Keep Me Informed

Air Quality and Asthma

America’s low-income communities too often foster conditions that contribute to bad health.  Polluted highways, idling diesel trucks and buses, poorly constructed, aging homes contaminated with mold, lead and other toxins, and deteriorating schools with inadequate ventilation contribute to high rates of asthma and overall poor health in low-income communities and communities of color.  In fact, one in seven children in the nation suffers from asthma and the rates are highest in areas where the median annual income is lowest.

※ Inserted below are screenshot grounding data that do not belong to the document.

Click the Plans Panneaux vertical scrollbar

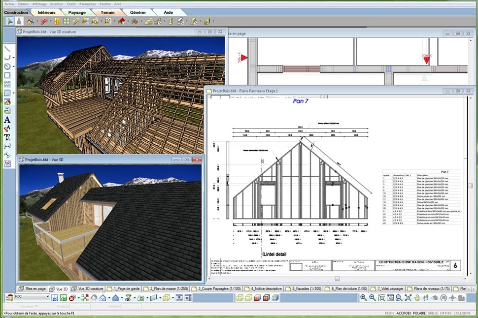pyautogui.click(x=470, y=186)
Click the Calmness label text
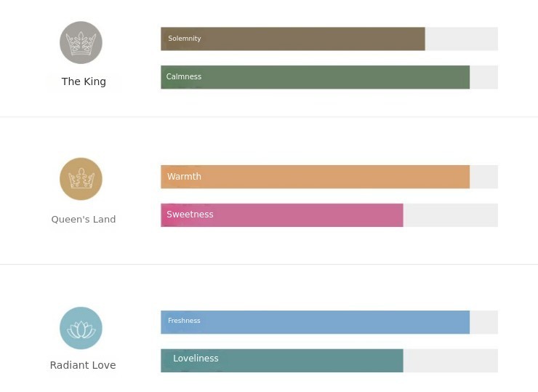Image resolution: width=538 pixels, height=392 pixels. [x=184, y=76]
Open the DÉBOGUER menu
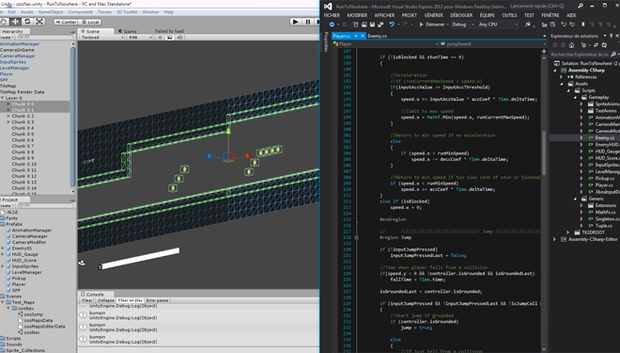Screen dimensions: 620x353 tap(461, 15)
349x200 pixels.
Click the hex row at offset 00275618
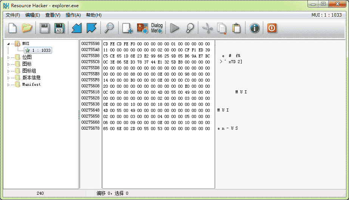tap(156, 92)
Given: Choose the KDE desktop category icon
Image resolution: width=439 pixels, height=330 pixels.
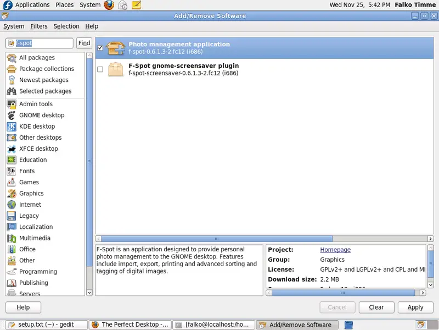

In the fall of 2002, PolicyLink and The California Endowment published Fighting Childhood Asthma: How Communities Can Win, which highlighted the critical need to address childhood asthma with promising practices and policies. The field has grown considerably since then; new coalitions have formed, new approaches have emerged, and new policies are being advocated and implemented.  PolicyLink is supporting and lifting up efforts to ensure that all communities can breathe decent quality air.

Partners

Since 2003 PolicyLink has provided training and technical assistance to build the advocacy capacity of Community Action to Fight Asthma (CAFA), a network of 12 California coalitions working to reduce asthma’s environmental triggers -- coordinated by Regional Asthma Management and Prevention (RAMP). The organization educates policymakers and the public about the causes of asthma, and has played an instrumental role in the passage of policies such as a bill that removes exemptions from the Clean Air Act for agricultural sources of pollution. This group has been instrumental in building capacity and leadership at the local level by mobilizing actions that led to regulations that reduce diesel truck idling and  limiting the location of schools near highways.